**Extract**
__________

However, there will be a two-week period from July 23 until the start of training camp Aug. 7 to do some installation in a relatively informal setting.

“There won’t be an opportunity to see the [players’] skills on display,” he said. “You’re going to have to get into football-related activities and movement. We’ll be a few weeks into camp before we’re really able to make those football-impact kind of decisions.”

The first week of training camp from Aug. 7-14 is expected to be highly rudimentary.

“I want everybody to be prepared that there will be more to come after week one,” he said.

I have no problems with a more condensed playbook, mainly because that’s often when Kelly has had his best success.

• After a 4-5 start in 2010 and when starting quarterback Dayne Crist was injured and had to be replaced by freshman Tommy Rees, the playbook was cut back significantly — and included a double-tight-end formation for the first time and more emphasis on the run. The Irish finished 4-0.

• In 2012, sophomore Everett Golson received the starting nod after redshirting the previous season, and he was “on the bus, not driving the bus, ” per Kelly, with a shrunken down playbook that saw the Irish average more than 200 rushing yards during a 12-0 regular season.

__________

**Collected material**

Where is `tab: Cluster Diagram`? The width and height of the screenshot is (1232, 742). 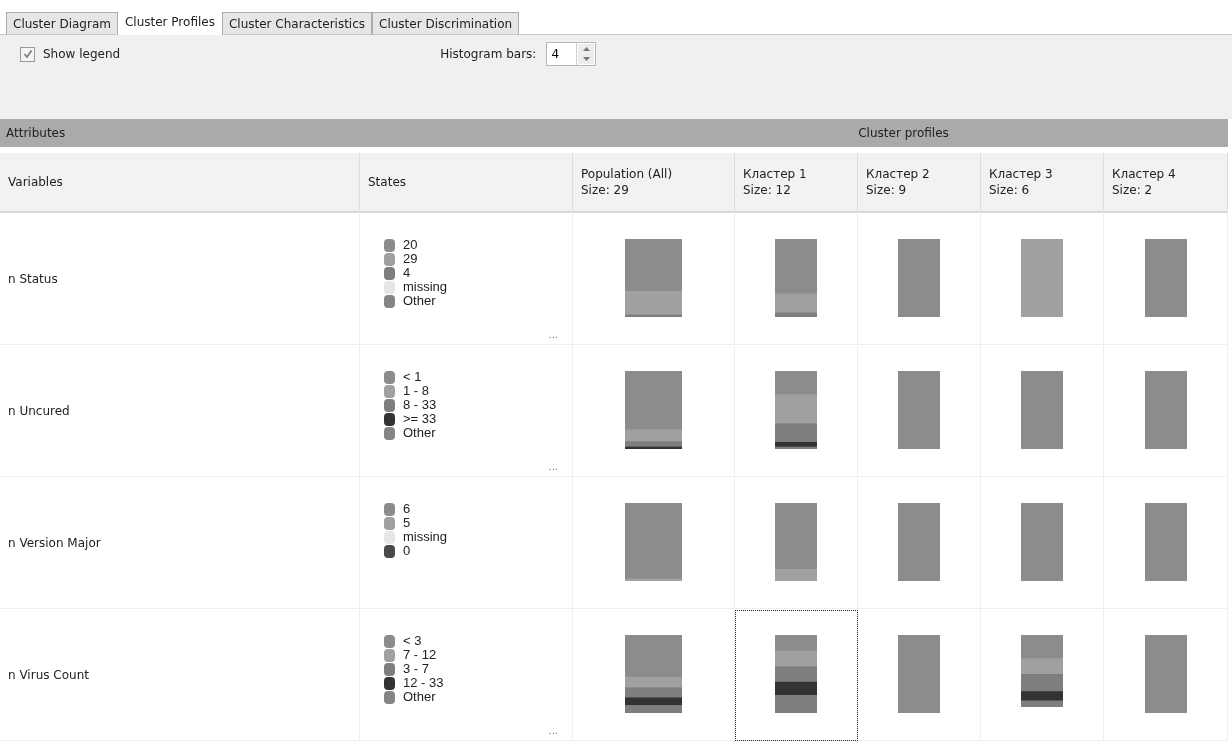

__________

**Instructions**
a – From the passage on Kelly's playbook, reproduce the stretch from "I have no problems" through "Irish finished 4-0." word for word.
b – In the passage on Kelly's playbook, which freshman replaced the injured starting quarterback Dayne Crist in 2010?

**Task responses**
a –
I have no problems with a more condensed playbook, mainly because that’s often when Kelly has had his best success.

• After a 4-5 start in 2010 and when starting quarterback Dayne Crist was injured and had to be replaced by freshman Tommy Rees, the playbook was cut back significantly — and included a double-tight-end formation for the first time and more emphasis on the run. The Irish finished 4-0.

b – Tommy Rees